Is MED and Pseudoachondroplasia considered lethal? From talking to geneticists on LPA’s Medical Advisory Board (MAB) and those who have followed us throughout our lives (experience w/ dwarfism, but not on the MAB), MED and pseudo have similar genetic traits. I don’t know if that would be conisidered homozygous dwarf genes or heterozygous dwarf genes. My husband does not resemble the classic pseudo. That is why we had our children’s blood matched directly with his instead of looking for the COMP gene. If you are even the slightest interested in knowing the baby’s type of dwarfism, you could just save the cord blood and do the genetic test this way. I did this when my daughter was born.

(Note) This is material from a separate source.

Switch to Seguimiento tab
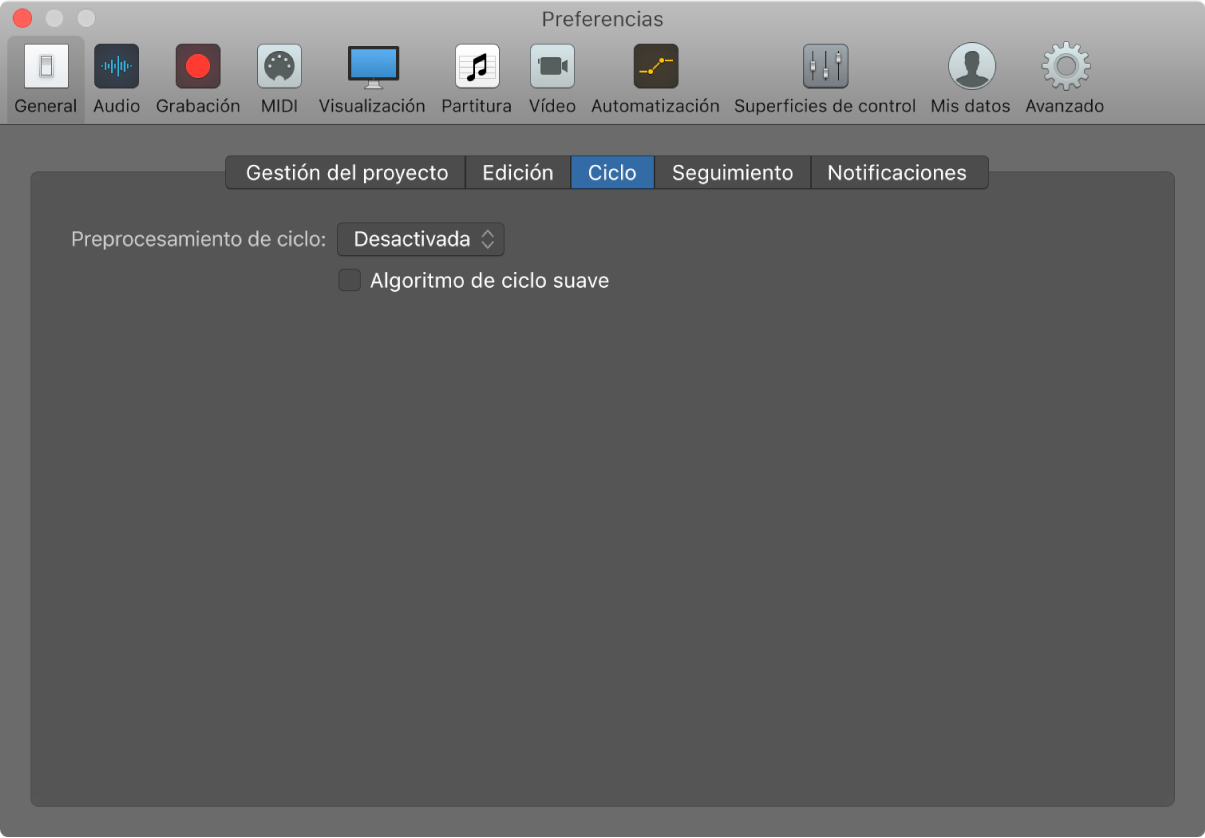Image resolution: width=1205 pixels, height=838 pixels. (x=732, y=173)
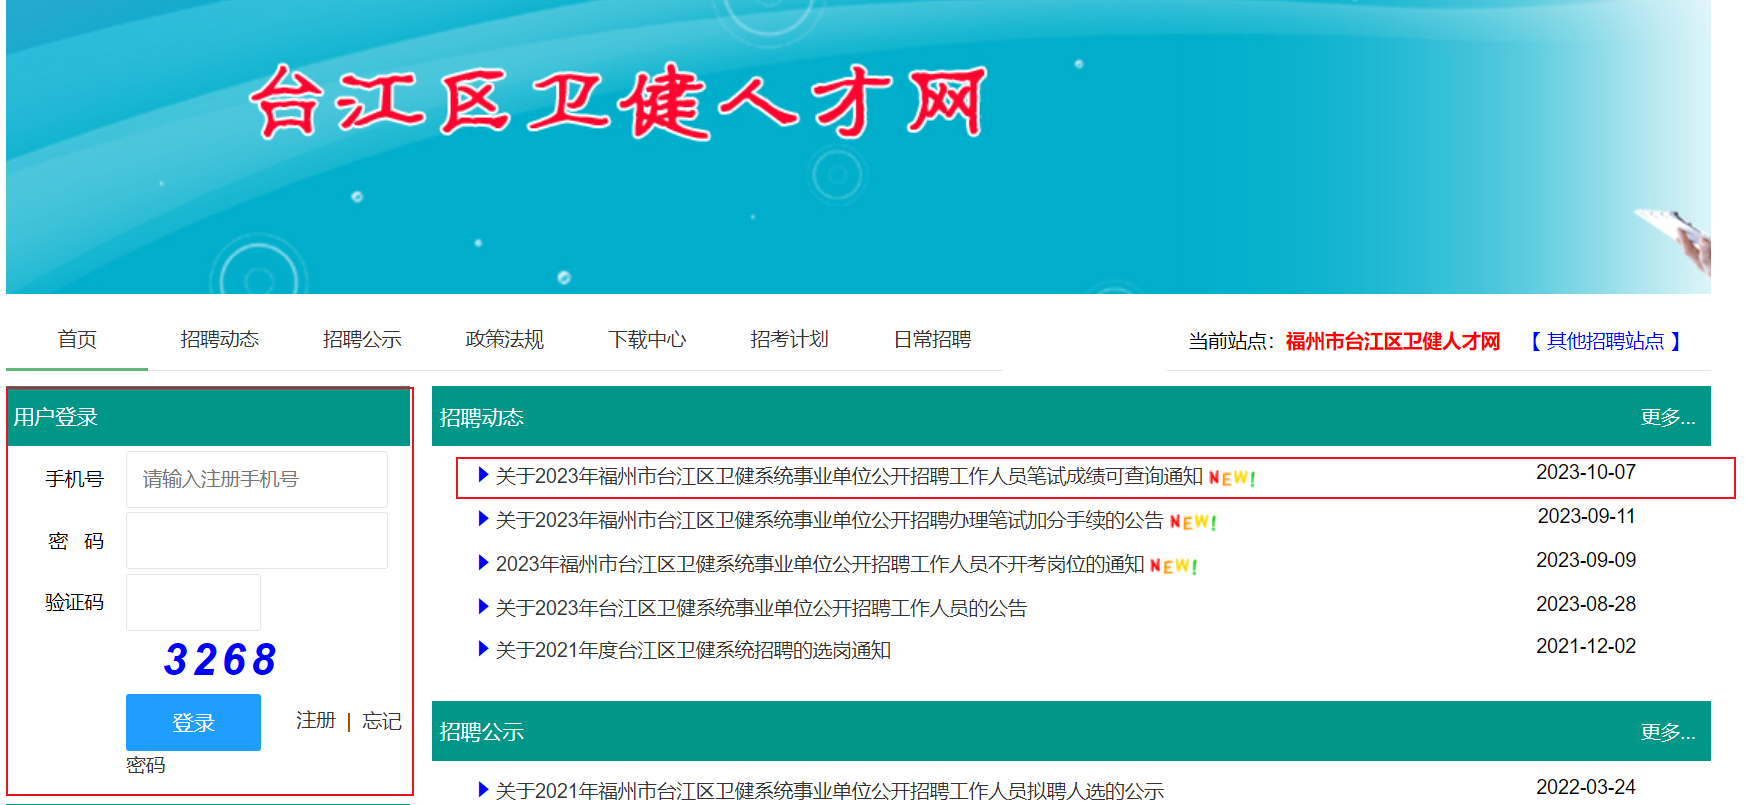
Task: Switch to 下载中心 tab
Action: 647,340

In conclusion, there are several means of determining whether a child has dwarfism. But, the question is: What would you do with that information?

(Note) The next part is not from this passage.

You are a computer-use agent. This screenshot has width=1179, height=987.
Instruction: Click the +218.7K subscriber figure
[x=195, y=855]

Soapbox Time. 😕 Please, parents! If there is one thing that you can do for your LP child (or any child): teach them to eat healthy and keep their weight down. It IS so easy for LPs to gain weight and even tougher to lose it. I’m not talking about body image. We’re talking about keeping the weight off for health. Weight affects our back and legs, most immediately. If an LP teen weighs 100 pounds, they are already the weight of an LP adult before all the life stages that can cause weight gain. By life stages I mean, Freshman 15 in college and adulthood weight gain (drinking alcohol, eating fast food due to time constraints and convenience, etc.). Trust me! With every Freshman 15 (in high school and college), I gained the weight. Not all 15 pounds with each stage, but I did gain weight. As a woman, I had even more to gain when I got pregnant (20 pounds and more). The excessive weight can cause neurological back and leg issues. These surgeries can have complications. And LPs want to reduce or avoid surgery as much as possible. As much as we would like to live life limitless, we should try to maintain a healthy lifestyle to live life to the fullest!

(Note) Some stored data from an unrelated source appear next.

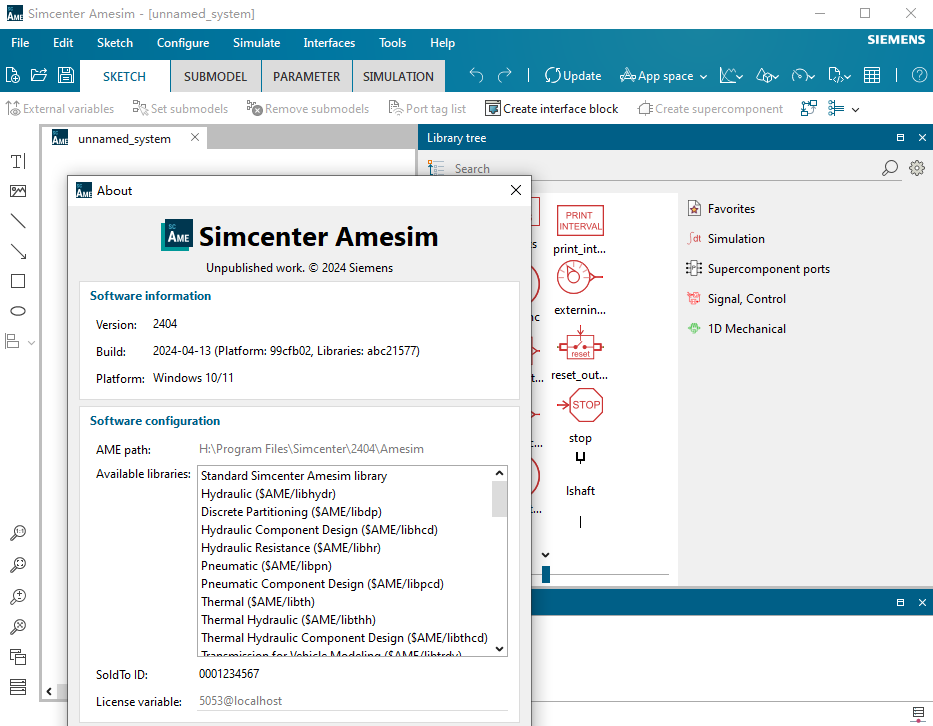Click the STOP component icon
Screen dimensions: 933x726
click(x=586, y=405)
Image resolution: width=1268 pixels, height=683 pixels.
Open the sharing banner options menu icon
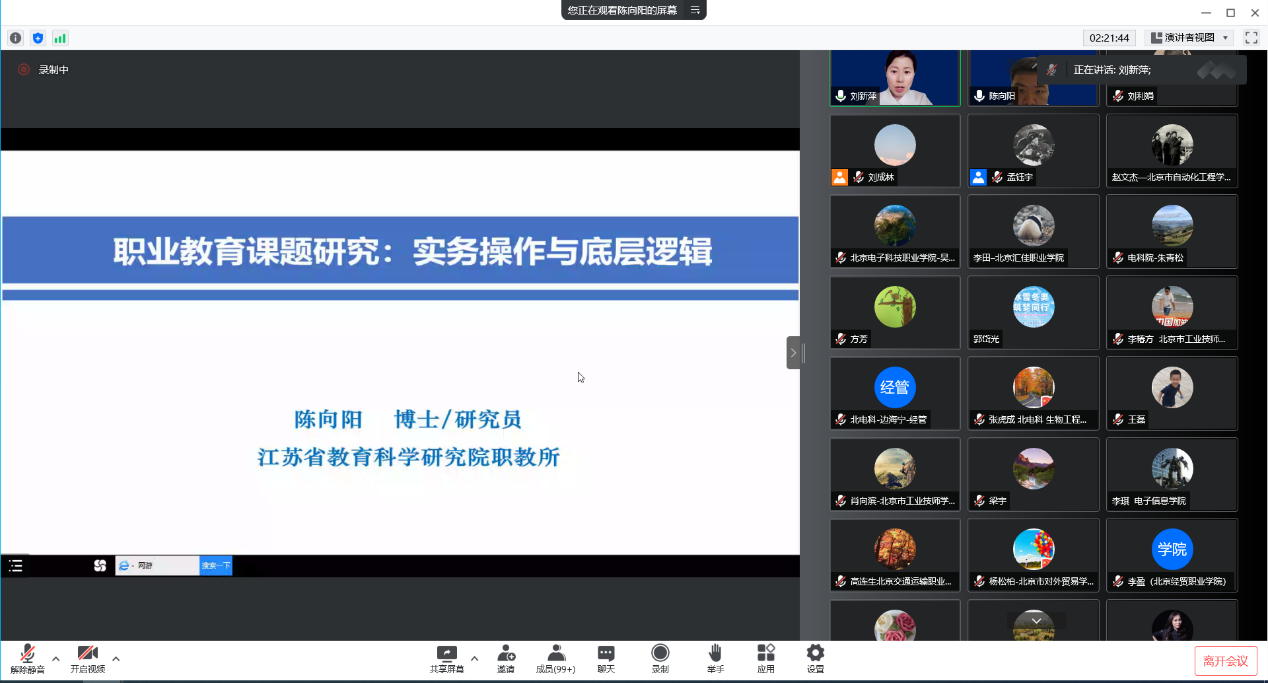tap(693, 10)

Like many LP adults my age, I have spinal stenosis issues. I didn’t have dwarf related health issues until my middle adulthood. Even though I didn’t do tumbling, gymnastics or other activities that can cause spinal stenosis, I have mild to moderate stenosis that gives me that tingling feeling (like I slept on my hand). Thankfully, my symptoms do not impede my daily life. I do notice that with the slightest weight gain (5 lbs. or more), the “tinglies” happen more frequent and become more severe. So I try to keep my weight down as much as I can, even if the junk food calls my name. Believe me, they do call my name! As an LP parent of an LP, I emphasize healthy eating to my children because obesity, diabetes and cardiac issues are genetic on both sides. Talk about double whammy with the dwarfism! If I can teach my children now, hopefully, they don’t have health issues early in their lives.
Healthy eating is difficult for everyone. It can be more difficult when a person of short stature cannot reach things in a kitchen to make healthy meals. Though I’m not wheelchair/scooter bound, I can understand how difficult it would be to use an oven, even more a pain to go from the fridge to the counter to the oven, etc. I think I lose weight just trying to cook a meal– going up and down the two stools in my kitchen. I have one kickstool that I love to literally kick around to get it across the floor. The other is just a stable Ikea step stool (the taller one called Bolmen). It’s taller than a normal one-step stepstool, but light enough for me to move with just my foot. The larger step gives me the height I need and I feel like I’m getting a workout with these high steps up.